▶ [Raw data]
>>>
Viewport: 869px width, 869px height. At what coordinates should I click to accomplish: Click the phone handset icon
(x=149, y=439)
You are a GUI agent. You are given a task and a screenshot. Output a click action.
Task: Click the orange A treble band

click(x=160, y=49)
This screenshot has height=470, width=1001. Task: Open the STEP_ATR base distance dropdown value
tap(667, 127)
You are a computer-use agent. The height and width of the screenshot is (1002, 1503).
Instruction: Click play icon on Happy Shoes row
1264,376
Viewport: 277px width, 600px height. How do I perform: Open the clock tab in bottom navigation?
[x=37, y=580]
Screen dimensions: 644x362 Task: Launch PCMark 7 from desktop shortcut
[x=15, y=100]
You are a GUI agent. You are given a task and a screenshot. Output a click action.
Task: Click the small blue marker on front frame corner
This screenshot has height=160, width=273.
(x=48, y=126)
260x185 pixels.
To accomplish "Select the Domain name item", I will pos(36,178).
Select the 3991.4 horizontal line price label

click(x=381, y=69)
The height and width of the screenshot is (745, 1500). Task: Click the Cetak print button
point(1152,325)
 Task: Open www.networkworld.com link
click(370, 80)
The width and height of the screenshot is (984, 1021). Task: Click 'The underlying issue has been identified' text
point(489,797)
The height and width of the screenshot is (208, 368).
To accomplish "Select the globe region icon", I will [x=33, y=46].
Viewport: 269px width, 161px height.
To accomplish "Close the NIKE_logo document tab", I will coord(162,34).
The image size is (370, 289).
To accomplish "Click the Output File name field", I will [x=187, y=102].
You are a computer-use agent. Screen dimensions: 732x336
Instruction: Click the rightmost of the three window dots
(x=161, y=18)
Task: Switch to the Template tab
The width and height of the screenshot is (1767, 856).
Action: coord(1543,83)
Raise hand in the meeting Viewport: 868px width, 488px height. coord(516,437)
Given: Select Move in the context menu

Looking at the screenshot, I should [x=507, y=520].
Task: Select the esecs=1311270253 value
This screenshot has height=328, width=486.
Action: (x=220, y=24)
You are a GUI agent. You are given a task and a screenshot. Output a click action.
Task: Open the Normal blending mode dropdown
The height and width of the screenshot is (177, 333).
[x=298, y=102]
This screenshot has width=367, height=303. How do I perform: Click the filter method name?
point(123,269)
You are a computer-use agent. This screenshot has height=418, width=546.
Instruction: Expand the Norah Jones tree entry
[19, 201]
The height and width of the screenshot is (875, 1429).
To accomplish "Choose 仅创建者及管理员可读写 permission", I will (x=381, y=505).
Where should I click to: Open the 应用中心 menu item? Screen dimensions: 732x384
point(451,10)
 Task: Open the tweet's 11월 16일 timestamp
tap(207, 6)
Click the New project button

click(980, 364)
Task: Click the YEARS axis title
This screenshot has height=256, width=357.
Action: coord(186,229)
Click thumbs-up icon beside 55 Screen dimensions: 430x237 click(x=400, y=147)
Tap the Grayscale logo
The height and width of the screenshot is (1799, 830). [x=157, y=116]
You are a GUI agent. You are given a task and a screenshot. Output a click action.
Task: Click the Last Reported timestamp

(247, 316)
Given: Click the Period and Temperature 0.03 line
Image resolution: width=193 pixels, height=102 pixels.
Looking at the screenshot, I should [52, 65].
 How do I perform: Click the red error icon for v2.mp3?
<<<
▶ [Task description] The entire listing is to be printed once more, word for word.

▶ [Solution for this exercise]
Viewport: 869px width, 869px height. At what coordinates should I click to accomplish: Click the phone handset icon
(x=149, y=439)
You are a GUI agent. You are given a task and a screenshot. Output a click action.
Task: Click the orange A treble band

click(x=160, y=49)
This screenshot has height=470, width=1001. Task: Open the STEP_ATR base distance dropdown value
tap(667, 127)
You are a computer-use agent. The height and width of the screenshot is (1002, 1503).
Instruction: Click play icon on Happy Shoes row
1264,376
Viewport: 277px width, 600px height. How do I perform: Open the clock tab in bottom navigation?
[x=37, y=580]
Screen dimensions: 644x362 Task: Launch PCMark 7 from desktop shortcut
[x=15, y=100]
You are a GUI agent. You are given a task and a screenshot. Output a click action.
Task: Click the small blue marker on front frame corner
This screenshot has height=160, width=273.
(x=48, y=126)
260x185 pixels.
To accomplish "Select the Domain name item", I will pos(36,178).
Select the 3991.4 horizontal line price label

click(x=381, y=69)
The height and width of the screenshot is (745, 1500). Task: Click the Cetak print button
point(1152,325)
 Task: Open www.networkworld.com link
click(370, 80)
The width and height of the screenshot is (984, 1021). Task: Click 'The underlying issue has been identified' text
point(489,797)
The height and width of the screenshot is (208, 368).
To accomplish "Select the globe region icon", I will [x=33, y=46].
Viewport: 269px width, 161px height.
To accomplish "Close the NIKE_logo document tab", I will coord(162,34).
The image size is (370, 289).
To accomplish "Click the Output File name field", I will [x=187, y=102].
You are a computer-use agent. Screen dimensions: 732x336
Instruction: Click the rightmost of the three window dots
(x=161, y=18)
Task: Switch to the Template tab
The width and height of the screenshot is (1767, 856).
Action: coord(1543,83)
Raise hand in the meeting Viewport: 868px width, 488px height. coord(516,437)
Given: Select Move in the context menu

Looking at the screenshot, I should [x=507, y=520].
Task: Select the esecs=1311270253 value
This screenshot has height=328, width=486.
Action: (x=220, y=24)
You are a GUI agent. You are given a task and a screenshot. Output a click action.
Task: Open the Normal blending mode dropdown
The height and width of the screenshot is (177, 333).
[x=298, y=102]
This screenshot has width=367, height=303. How do I perform: Click the filter method name?
point(123,269)
You are a computer-use agent. This screenshot has height=418, width=546.
Instruction: Expand the Norah Jones tree entry
[19, 201]
The height and width of the screenshot is (875, 1429).
To accomplish "Choose 仅创建者及管理员可读写 permission", I will (x=381, y=505).
Where should I click to: Open the 应用中心 menu item? Screen dimensions: 732x384
point(451,10)
 Task: Open the tweet's 11월 16일 timestamp
tap(207, 6)
Click the New project button

click(980, 364)
Task: Click the YEARS axis title
This screenshot has height=256, width=357.
Action: coord(186,229)
Click thumbs-up icon beside 55 Screen dimensions: 430x237 click(x=400, y=147)
Tap the Grayscale logo
The height and width of the screenshot is (1799, 830). [x=157, y=116]
You are a GUI agent. You are given a task and a screenshot. Output a click action.
Task: Click the Last Reported timestamp

(247, 316)
Given: Click the Period and Temperature 0.03 line
Image resolution: width=193 pixels, height=102 pixels.
Looking at the screenshot, I should [52, 65].
 How do I perform: Click the red error icon for v2.mp3?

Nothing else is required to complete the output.